**EXERCISE PROMPT:**
Look in the listing below for the line that has "Юр. лицам (115, 2244)", then return it and each following line up to and including the one with "WordPress (80, 2530)", exactly and without pictures.

**DATA TO PROCESS:**
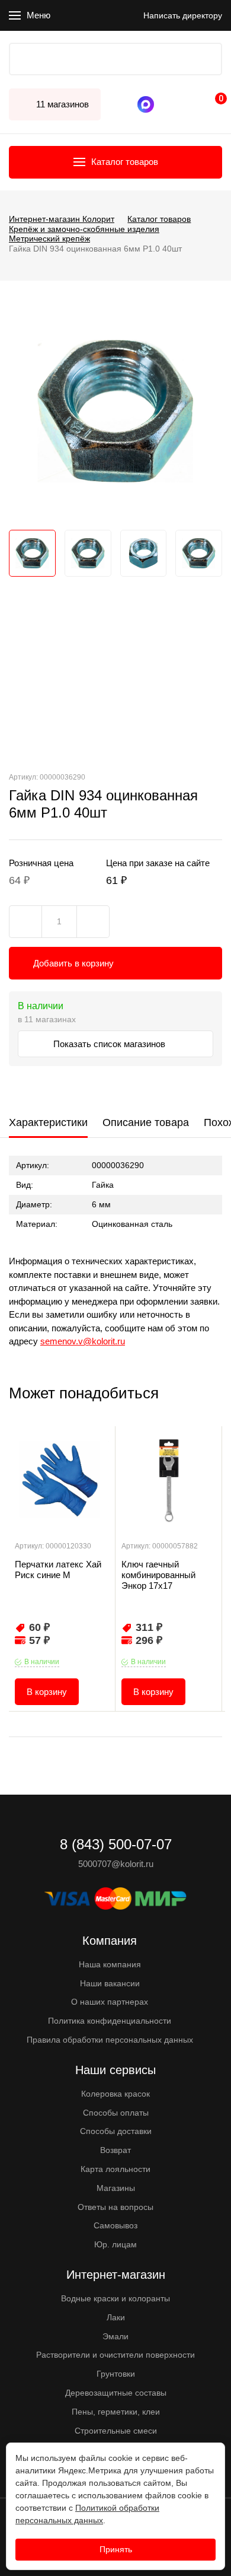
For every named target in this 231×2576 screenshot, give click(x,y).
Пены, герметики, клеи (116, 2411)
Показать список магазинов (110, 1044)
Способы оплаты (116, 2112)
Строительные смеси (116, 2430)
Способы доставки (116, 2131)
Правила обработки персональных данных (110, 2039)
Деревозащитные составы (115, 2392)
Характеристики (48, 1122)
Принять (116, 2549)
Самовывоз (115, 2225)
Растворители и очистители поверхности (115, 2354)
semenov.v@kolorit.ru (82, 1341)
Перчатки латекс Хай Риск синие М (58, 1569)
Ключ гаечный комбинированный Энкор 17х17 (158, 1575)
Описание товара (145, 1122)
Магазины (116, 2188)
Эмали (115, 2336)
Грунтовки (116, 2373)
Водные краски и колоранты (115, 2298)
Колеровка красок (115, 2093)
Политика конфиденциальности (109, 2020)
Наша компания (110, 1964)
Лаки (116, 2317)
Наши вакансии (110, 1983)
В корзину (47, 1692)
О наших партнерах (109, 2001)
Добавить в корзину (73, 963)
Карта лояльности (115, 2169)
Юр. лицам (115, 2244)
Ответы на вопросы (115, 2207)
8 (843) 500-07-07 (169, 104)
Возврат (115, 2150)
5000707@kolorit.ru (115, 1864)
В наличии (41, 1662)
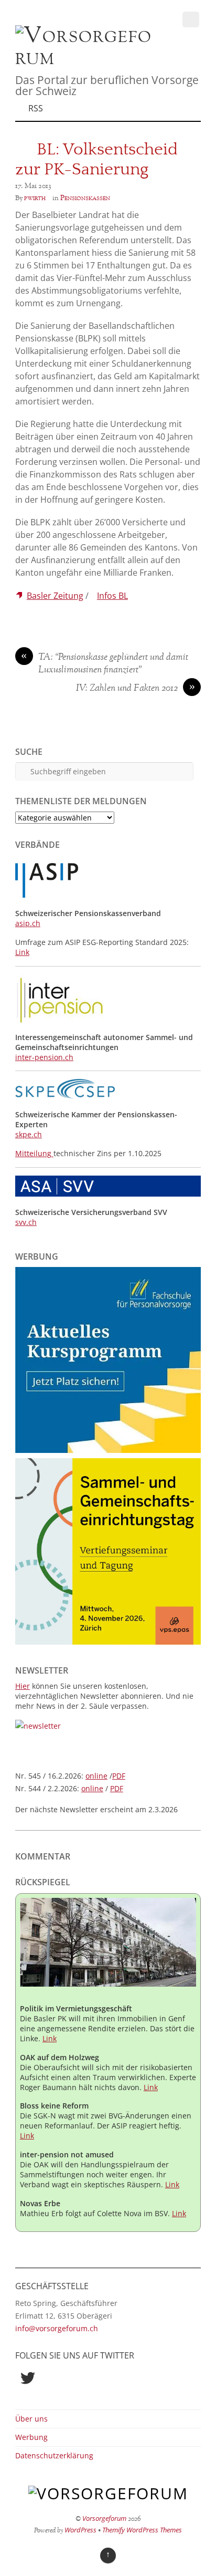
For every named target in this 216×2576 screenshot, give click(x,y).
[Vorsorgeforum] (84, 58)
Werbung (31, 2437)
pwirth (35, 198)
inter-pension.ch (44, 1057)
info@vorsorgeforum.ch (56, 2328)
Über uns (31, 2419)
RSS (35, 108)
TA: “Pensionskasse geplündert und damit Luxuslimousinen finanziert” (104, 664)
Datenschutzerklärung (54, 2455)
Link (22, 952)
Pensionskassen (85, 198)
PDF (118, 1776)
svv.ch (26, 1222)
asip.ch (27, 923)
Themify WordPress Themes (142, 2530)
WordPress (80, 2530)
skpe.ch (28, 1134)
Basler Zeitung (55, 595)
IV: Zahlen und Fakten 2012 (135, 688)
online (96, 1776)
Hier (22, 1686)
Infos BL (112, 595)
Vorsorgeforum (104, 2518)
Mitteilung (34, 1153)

--

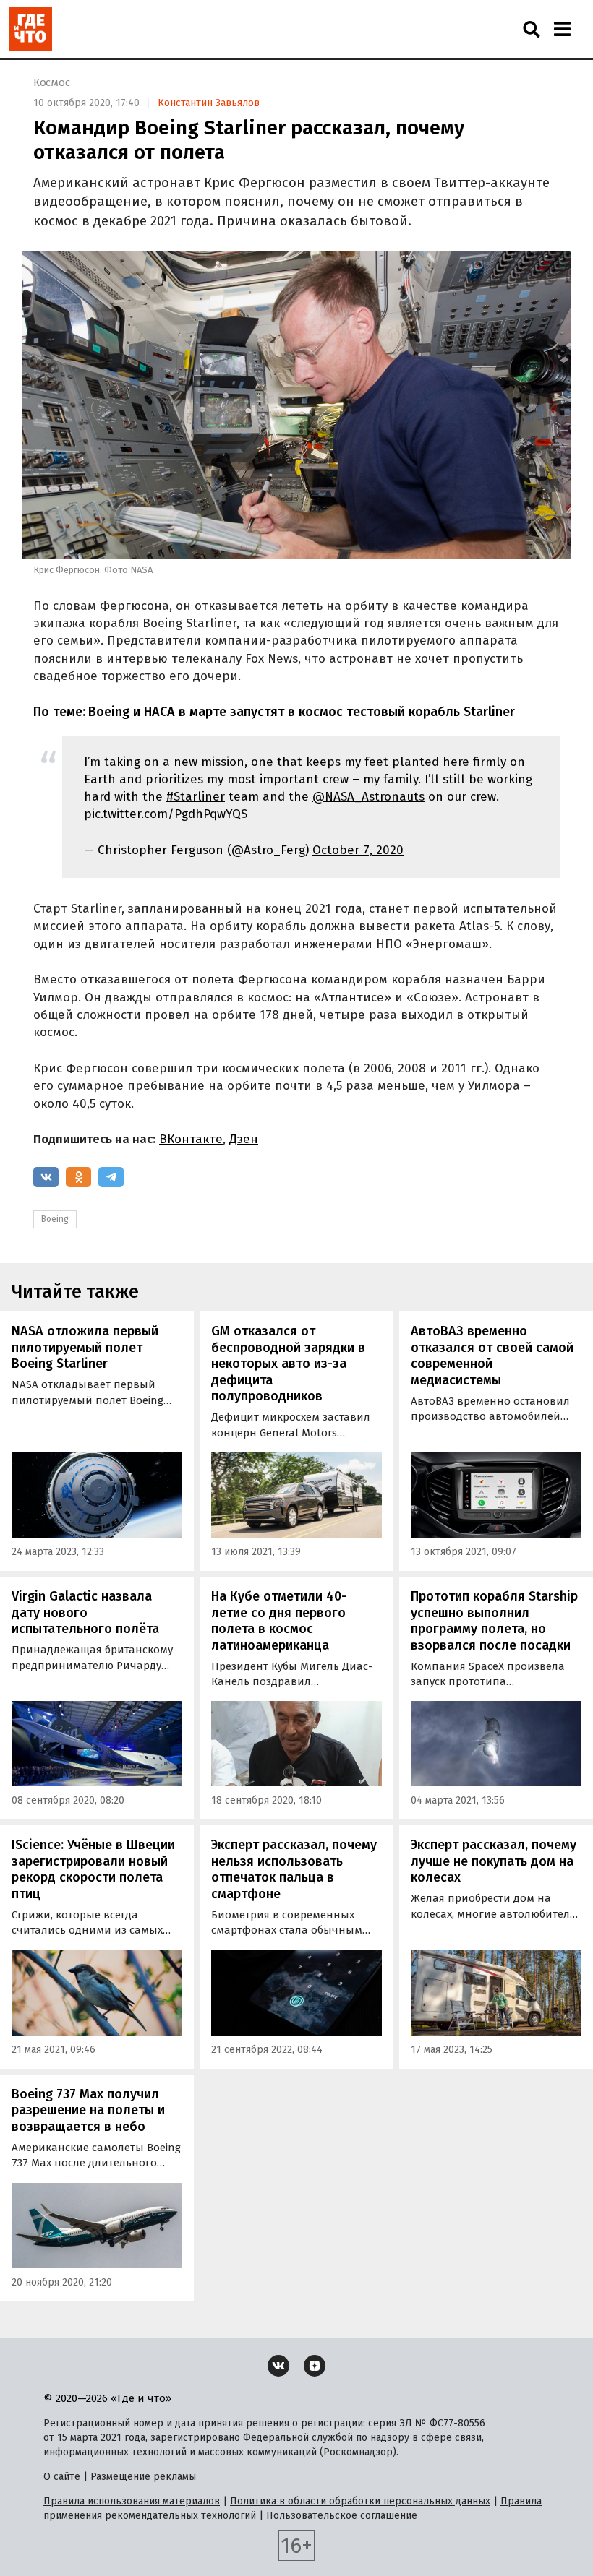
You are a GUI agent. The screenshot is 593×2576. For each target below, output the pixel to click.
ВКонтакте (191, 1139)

**YOUR RESPONSE:**
Юр. лицам (115, 2244)
Ответы на вопросы (115, 2207)
8 (843) 500-07-07 (169, 104)
Возврат (115, 2150)
5000707@kolorit.ru (115, 1864)
В наличии (41, 1662)
For every named target in this 216×2576 screenshot, give click(x,y).
[Vorsorgeforum] (84, 58)
Werbung (31, 2437)
pwirth (35, 198)
inter-pension.ch (44, 1057)
info@vorsorgeforum.ch (56, 2328)
Über uns (31, 2419)
RSS (35, 108)
TA: “Pensionskasse geplündert und damit Luxuslimousinen finanziert” (104, 664)
Datenschutzerklärung (54, 2455)
Link (22, 952)
Pensionskassen (85, 198)
PDF (118, 1776)
svv.ch (26, 1222)
asip.ch (27, 923)
Themify WordPress Themes (142, 2530)
WordPress (80, 2530)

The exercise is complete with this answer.